**YOUR GOAL**
Write out all the items again, replacing "dropdown" with "drop-down list" and leaving everything else unchanged.

★ ★ ★ ★

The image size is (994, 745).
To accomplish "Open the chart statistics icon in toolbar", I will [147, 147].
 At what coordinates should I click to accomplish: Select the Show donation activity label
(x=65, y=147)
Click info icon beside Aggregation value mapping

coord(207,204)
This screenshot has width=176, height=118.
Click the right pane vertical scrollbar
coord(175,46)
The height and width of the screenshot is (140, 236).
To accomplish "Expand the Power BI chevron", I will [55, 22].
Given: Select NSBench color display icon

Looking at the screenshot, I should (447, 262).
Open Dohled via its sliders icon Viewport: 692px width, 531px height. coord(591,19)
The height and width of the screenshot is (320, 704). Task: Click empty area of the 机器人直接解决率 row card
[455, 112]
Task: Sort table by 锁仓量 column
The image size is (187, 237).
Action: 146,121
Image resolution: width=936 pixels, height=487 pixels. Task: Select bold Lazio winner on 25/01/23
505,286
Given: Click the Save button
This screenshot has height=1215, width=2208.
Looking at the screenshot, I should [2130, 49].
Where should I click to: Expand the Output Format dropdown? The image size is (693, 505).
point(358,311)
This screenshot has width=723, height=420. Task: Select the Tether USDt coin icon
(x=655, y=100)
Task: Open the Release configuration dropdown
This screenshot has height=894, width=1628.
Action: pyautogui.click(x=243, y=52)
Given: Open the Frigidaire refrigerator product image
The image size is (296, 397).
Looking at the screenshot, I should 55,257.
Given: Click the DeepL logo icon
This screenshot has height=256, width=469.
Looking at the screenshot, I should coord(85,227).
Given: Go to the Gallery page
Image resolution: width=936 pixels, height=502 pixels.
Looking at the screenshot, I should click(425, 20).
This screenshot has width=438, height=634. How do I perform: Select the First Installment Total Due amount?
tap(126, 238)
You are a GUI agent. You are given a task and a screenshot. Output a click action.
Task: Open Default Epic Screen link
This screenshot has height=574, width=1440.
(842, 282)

★ ★ ★ ★

**THE RESPONSE**
The image size is (994, 745).
To accomplish "Open the chart statistics icon in toolbar", I will [147, 147].
 At what coordinates should I click to accomplish: Select the Show donation activity label
(x=65, y=147)
Click info icon beside Aggregation value mapping

coord(207,204)
This screenshot has width=176, height=118.
Click the right pane vertical scrollbar
coord(175,46)
The height and width of the screenshot is (140, 236).
To accomplish "Expand the Power BI chevron", I will [55, 22].
Given: Select NSBench color display icon

Looking at the screenshot, I should (447, 262).
Open Dohled via its sliders icon Viewport: 692px width, 531px height. coord(591,19)
The height and width of the screenshot is (320, 704). Task: Click empty area of the 机器人直接解决率 row card
[455, 112]
Task: Sort table by 锁仓量 column
The image size is (187, 237).
Action: 146,121
Image resolution: width=936 pixels, height=487 pixels. Task: Select bold Lazio winner on 25/01/23
505,286
Given: Click the Save button
This screenshot has height=1215, width=2208.
Looking at the screenshot, I should [2130, 49].
Where should I click to: Expand the Output Format drop-down list? The image size is (693, 505).
point(358,311)
This screenshot has width=723, height=420. Task: Select the Tether USDt coin icon
(x=655, y=100)
Task: Open the Release configuration drop-down list
This screenshot has height=894, width=1628.
Action: pyautogui.click(x=243, y=52)
Given: Open the Frigidaire refrigerator product image
The image size is (296, 397).
Looking at the screenshot, I should 55,257.
Given: Click the DeepL logo icon
This screenshot has height=256, width=469.
Looking at the screenshot, I should coord(85,227).
Given: Go to the Gallery page
Image resolution: width=936 pixels, height=502 pixels.
Looking at the screenshot, I should click(425, 20).
This screenshot has width=438, height=634. How do I perform: Select the First Installment Total Due amount?
tap(126, 238)
You are a GUI agent. You are given a task and a screenshot. Output a click action.
Task: Open Default Epic Screen link
This screenshot has height=574, width=1440.
(842, 282)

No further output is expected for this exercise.